Saved entries:

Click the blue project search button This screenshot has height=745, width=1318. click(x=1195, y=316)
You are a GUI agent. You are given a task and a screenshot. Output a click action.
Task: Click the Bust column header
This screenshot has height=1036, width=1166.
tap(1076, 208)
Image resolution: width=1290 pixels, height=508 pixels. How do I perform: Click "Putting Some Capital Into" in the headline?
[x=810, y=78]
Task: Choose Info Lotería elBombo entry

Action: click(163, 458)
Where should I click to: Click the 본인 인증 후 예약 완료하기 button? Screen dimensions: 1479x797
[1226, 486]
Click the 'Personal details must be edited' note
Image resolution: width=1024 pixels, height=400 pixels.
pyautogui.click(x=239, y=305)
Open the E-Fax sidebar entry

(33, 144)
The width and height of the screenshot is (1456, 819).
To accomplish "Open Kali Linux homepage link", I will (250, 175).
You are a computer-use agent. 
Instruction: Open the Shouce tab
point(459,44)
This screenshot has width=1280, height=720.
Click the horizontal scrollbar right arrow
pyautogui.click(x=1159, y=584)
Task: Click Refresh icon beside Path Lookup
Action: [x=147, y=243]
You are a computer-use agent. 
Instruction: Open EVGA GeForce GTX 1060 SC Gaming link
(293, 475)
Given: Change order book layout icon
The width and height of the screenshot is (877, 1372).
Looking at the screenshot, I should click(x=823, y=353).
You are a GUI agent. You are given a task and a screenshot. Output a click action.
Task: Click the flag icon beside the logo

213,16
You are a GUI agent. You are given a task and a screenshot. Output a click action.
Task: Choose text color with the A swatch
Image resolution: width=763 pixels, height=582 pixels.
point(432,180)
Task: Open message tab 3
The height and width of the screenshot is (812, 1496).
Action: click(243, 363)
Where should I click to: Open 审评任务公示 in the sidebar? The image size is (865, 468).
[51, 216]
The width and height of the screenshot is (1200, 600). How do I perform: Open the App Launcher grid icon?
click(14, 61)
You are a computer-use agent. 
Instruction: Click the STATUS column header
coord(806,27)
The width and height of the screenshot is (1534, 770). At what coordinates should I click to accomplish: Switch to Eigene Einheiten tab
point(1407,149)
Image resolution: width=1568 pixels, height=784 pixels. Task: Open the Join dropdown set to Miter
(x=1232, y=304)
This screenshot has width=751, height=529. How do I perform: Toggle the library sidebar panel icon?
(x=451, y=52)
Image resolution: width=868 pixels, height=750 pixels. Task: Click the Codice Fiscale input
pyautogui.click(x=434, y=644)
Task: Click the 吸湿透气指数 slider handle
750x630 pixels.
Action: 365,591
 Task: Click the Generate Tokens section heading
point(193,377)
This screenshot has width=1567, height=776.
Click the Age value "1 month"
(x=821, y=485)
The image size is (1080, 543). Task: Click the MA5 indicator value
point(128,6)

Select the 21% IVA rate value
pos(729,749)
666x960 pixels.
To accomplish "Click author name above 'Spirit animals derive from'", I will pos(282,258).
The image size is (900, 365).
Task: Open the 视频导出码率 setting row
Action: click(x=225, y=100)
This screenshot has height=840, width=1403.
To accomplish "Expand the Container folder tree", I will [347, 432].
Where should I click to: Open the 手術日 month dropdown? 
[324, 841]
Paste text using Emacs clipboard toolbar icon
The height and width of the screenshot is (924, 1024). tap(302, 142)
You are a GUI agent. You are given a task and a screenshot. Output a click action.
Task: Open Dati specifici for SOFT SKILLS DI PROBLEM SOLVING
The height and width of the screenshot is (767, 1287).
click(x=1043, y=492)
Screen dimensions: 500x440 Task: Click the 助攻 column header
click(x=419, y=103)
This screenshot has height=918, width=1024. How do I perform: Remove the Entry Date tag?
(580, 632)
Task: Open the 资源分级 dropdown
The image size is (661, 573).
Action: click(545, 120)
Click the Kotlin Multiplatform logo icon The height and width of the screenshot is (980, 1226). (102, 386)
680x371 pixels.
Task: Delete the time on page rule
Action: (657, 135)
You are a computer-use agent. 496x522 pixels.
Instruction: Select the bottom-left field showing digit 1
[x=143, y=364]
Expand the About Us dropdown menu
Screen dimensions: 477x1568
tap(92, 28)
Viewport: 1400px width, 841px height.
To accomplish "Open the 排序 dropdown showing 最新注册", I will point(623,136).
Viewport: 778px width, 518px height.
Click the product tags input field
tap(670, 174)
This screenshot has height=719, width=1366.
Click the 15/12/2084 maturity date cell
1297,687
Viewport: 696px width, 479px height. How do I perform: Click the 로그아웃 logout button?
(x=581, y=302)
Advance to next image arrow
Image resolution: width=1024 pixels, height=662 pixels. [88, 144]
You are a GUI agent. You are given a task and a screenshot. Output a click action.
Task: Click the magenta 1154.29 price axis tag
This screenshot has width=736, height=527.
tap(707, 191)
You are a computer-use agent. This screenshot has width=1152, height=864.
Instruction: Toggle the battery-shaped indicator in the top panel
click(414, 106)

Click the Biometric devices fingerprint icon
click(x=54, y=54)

DESCRIPTION OF THE TASK: Read through the entries, then copy every line where the string "Expand" is found.

RESULT:
To accomplish "Expand the Container folder tree", I will [347, 432].
Expand the About Us dropdown menu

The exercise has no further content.